NOTES ON THE GENIUS OF ROBERT BROWNING.

BY JAMES THOMSON.

(Read at the 3rd Meeting of the Browning Society, on Friday, Jan. 27, 1882.)

1. Br.'s Variety and Knowledge, p. 237.
2. The Charge of Obscurity, p. 238.
3. The Charge of Harshness, p. 240, and
of Affectation, which really means
Naturalness, p. 241.

4. Br.'s Activity and Rapidity, p. 242.
5. Br.'s Manliness, p. 244.
6. Br.'s Vitality, p. 245.
7. Br.'s Christianity, p. 246.

1. BR.'s Variety and Knowledge. Perhaps a reader looking for the first time through Browning's volumes would be first struck by the remarkable number and variety of his works, though these now cover a period of fifty years. On a somewhat closer acquaintance, this reader would surely be impressed with an ever-increasing astonishment at the prodigious amount and variety of knowledge brought to bear upon so vast a range of subjects. I mean not only, nor even mainly, knowledge of literature and art, but also what I may term knowledge of things in general. Marvellous as his acquirements in the former kinds must appear to one who, like myself, is neither scholar nor connoisseur, I am yet more overwhelmed by the immensity of his acquisitions in this other kind, by what Mr.
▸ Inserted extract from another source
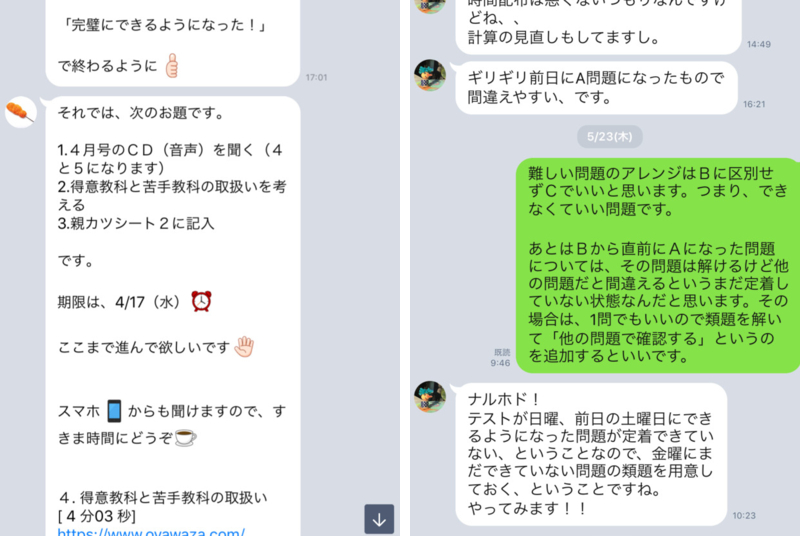
Task: Click the thumbs-up emoji after 'で終わるように'
Action: pyautogui.click(x=172, y=66)
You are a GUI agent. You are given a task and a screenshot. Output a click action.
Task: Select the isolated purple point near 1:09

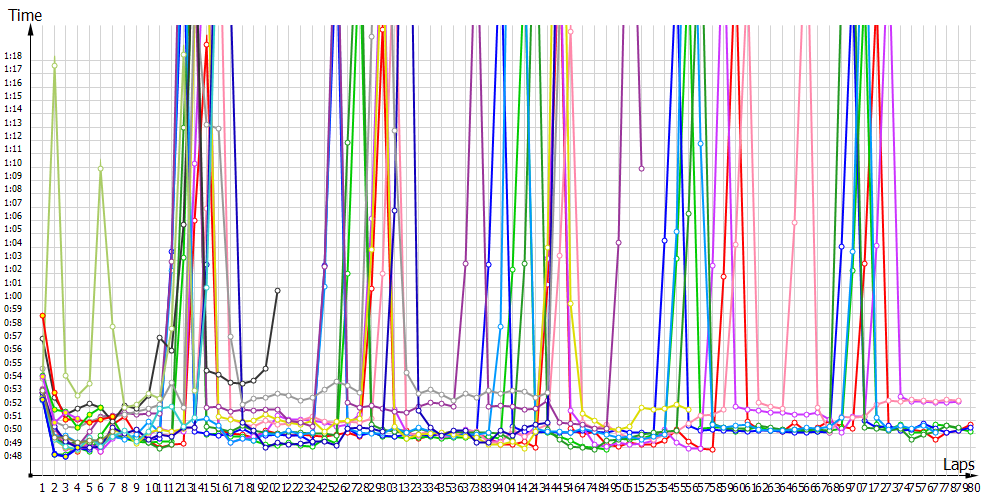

Swinburne has happily summed up as "the inexhaustible stores of his perception." Not all of us have the opportunity of mastering the contents of libraries and museums and art-galleries; but all of us have the opportunity of mastering the common facts of nature and human life; yet it is precisely in these departments of knowledge that Browning's pre-eminence appears to me most decided. With the great majority of us the senses are dull, the perceptions slow and vague and confused; Browning drinks in the living world at every pore. There exist, in fact, some men so rarely endowed that their minds are as revolving mirrors, which, without effort, reflect clearly everything that passes before them and around them in the world of life, and without effort retain all the images constantly ready for use; while we ordinary men can only with fixed purpose and long endeavour catch and keep some very small fragments of the whole. Chaucer, Rabelais, Shakspere, Ben Jonson, Goethe, Scott, Balzac, are familiar examples of this quietly rapacious, indefinitely capacious acquisitiveness, men of whom we can say, "They have learned everything and forgotten nothing"; and the star of Browning is of the first magnitude in thi constellation.